▶ _What the exercise asks_
Pictures must be left out. Retype exactly the lines from the one containing "This screenshot has" through the last line of the records below.
===============
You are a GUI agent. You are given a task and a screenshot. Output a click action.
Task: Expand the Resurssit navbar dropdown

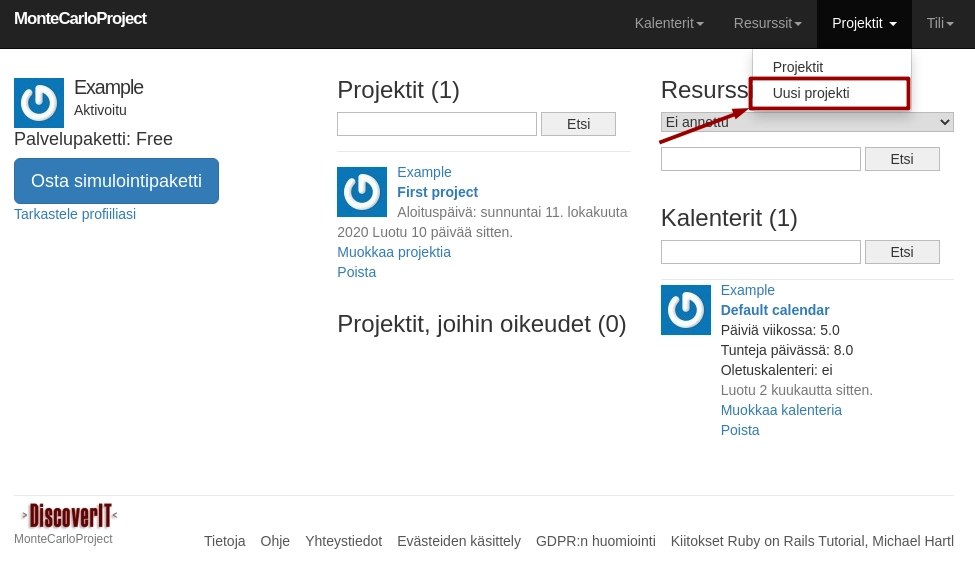767,23
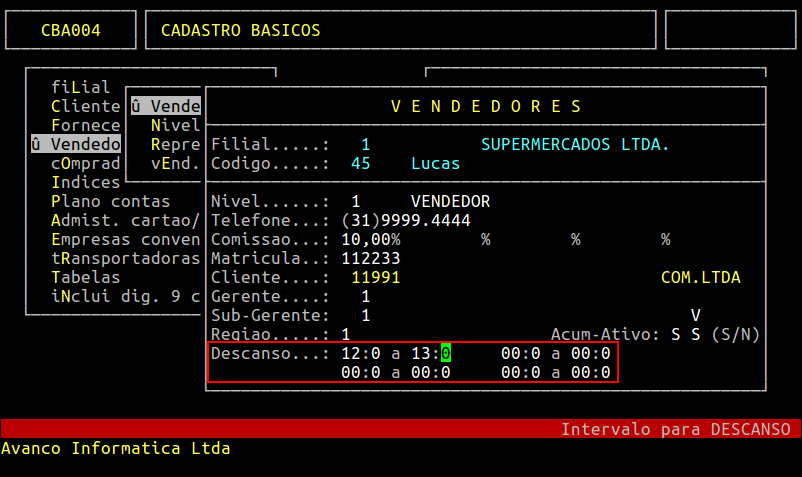The image size is (802, 477).
Task: Select highlighted Vendedo menu entry
Action: pos(76,144)
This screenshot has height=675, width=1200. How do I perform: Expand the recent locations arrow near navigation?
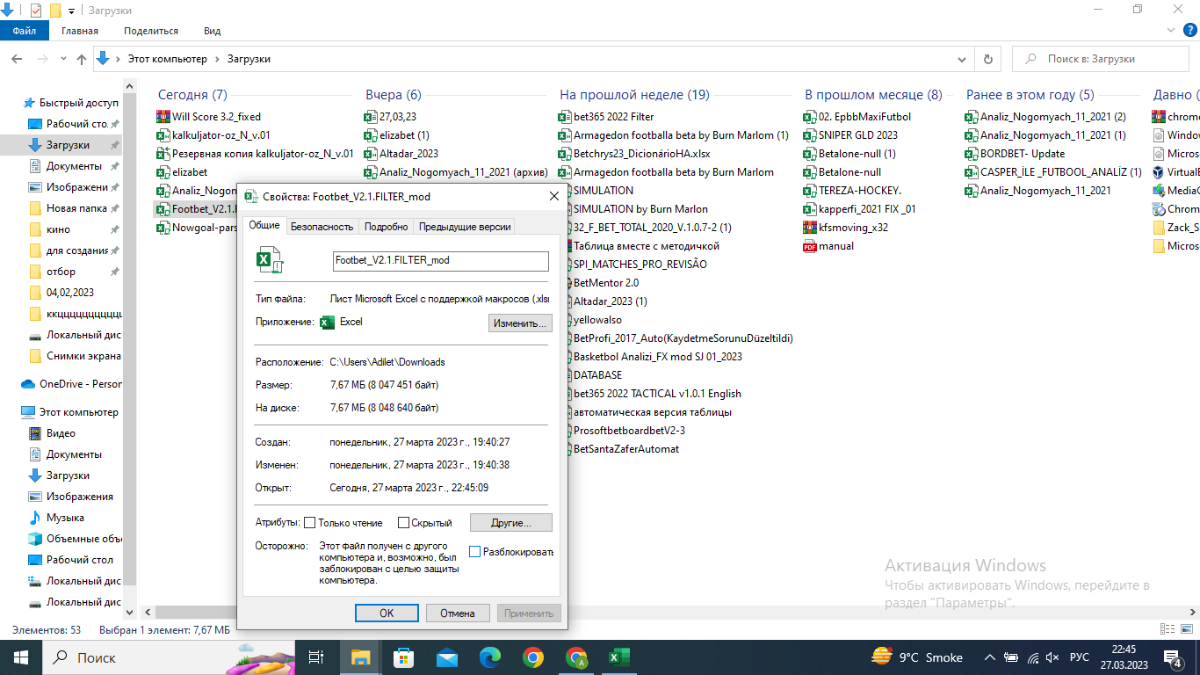tap(62, 59)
===============
▶ _Response to the exercise_
This screenshot has height=675, width=1200. How do I perform: Expand the recent locations arrow near navigation?
tap(62, 59)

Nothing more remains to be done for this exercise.